Meine Hand, wie sie für die "Spionenuhr" modelt, die Duncan mir geliehen hat. Ich werde unter Verwendung der Kamera in der Uhr Fotos und Videos erstellen, also haltet die Augen für Bilder meiner Freundin in der Dusche offen.

Cool, was noch?

Wir verkaufen auch ein Laufwerk, das vom US-Militär entwickelt wurde und unmöglich zu hacken ist. es heißt Iron Key und du kannst es mitnehmen und die Chips vertauschen. Als ich in China war, war die British Airways-Homepage gesperrt, also schloss ich den Iron Key an meinem Laptop an und öffnete ein Fenster, in dem man im Internet surfen konnte, Word verwenden und Mails schicken kannst - Es hinterlässt keine kriminaltechnischen Spuren auf dem Computer, weil das computereigene Laufwerk nicht verwendet wird. Es ist dazu entworfen, keine Spuren zu hinterlassen. Wir haben gerade 200 von denen an einen Energiekonzern verkauft, der mit Öl und Gas handelt. Man kann auf den Iron Key nur mit einem Passwort zugreifen und jeder hat eine eigene Seriennummer, so dass sie aufgespürt werden können.
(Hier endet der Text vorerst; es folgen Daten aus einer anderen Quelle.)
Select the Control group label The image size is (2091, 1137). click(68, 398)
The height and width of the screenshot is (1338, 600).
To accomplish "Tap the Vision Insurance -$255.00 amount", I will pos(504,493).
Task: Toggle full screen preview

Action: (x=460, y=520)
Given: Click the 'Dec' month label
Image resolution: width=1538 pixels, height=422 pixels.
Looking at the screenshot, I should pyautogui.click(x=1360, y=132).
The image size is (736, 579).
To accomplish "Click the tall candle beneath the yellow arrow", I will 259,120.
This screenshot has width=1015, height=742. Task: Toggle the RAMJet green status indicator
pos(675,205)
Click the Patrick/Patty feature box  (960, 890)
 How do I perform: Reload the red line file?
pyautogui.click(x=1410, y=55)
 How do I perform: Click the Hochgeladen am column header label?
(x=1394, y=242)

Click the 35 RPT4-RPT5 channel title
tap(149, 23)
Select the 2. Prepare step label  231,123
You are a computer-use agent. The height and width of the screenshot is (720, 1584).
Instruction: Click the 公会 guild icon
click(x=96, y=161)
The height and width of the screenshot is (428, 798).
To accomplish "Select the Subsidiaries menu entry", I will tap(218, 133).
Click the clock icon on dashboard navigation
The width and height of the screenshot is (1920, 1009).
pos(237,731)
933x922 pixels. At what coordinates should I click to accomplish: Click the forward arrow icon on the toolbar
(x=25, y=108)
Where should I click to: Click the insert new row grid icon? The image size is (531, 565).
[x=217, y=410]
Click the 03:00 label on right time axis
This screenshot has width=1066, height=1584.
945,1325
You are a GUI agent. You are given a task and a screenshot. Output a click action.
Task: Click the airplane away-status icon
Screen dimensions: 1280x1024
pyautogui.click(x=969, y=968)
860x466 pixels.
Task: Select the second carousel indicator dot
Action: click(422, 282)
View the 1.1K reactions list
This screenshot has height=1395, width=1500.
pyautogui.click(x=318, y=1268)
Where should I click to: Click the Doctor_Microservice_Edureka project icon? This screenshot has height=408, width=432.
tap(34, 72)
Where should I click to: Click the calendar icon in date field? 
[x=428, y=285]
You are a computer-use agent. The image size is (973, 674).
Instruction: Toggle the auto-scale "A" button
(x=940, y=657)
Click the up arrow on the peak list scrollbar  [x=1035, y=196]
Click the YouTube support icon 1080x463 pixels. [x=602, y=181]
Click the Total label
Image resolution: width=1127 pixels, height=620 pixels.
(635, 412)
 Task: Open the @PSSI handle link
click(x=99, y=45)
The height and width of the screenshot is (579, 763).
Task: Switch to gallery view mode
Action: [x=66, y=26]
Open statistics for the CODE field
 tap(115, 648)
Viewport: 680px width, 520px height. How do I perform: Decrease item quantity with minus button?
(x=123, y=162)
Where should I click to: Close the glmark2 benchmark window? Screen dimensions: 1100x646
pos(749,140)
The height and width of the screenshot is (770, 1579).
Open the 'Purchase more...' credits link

In jedem klassischem Thriller benutzen PIs falsche Namen, als gäbe es kein Morgen. Hast du für einen Auftrag jemals eine falsche Identität angenommen?

Nein, das ist nicht wirklich empfehlenswert. Einen falschen Namen zu verwenden macht mehr Mühe, als es das wert ist. Etwas Banales wie jemand, der deinen Namen sagt, woraufhin du instinktiv deinen Kopf drehst, kann dich auffliegen lassen. Zu einem Zeitpunkt hatten wir einen Kunden, der sich mit dem polnischen Gesindel getroffen hat, um nach gefälschten Maschinenteilen zu forschen. Die Typen waren bewaffnet und keine Leute, mit denen zu scherzen ist, und er gab sich einen falschen Namen. Als er das Treffen verlassen hatte bemerkte er, dass er seinen Terminplaner vergessen hatte, der all seine Flugdaten, Kontaktadressen und seinen Pass enthielt. Er brauchte ihn wirklich, also musste er zurück zum Treffpunkt gehen. Doch glücklicherweise waren sie alle weg, als er kam und haben seinen Planer nicht angefasst. Wenn sie das getan hätten, hätten sie ihn erschossen, keine Frage.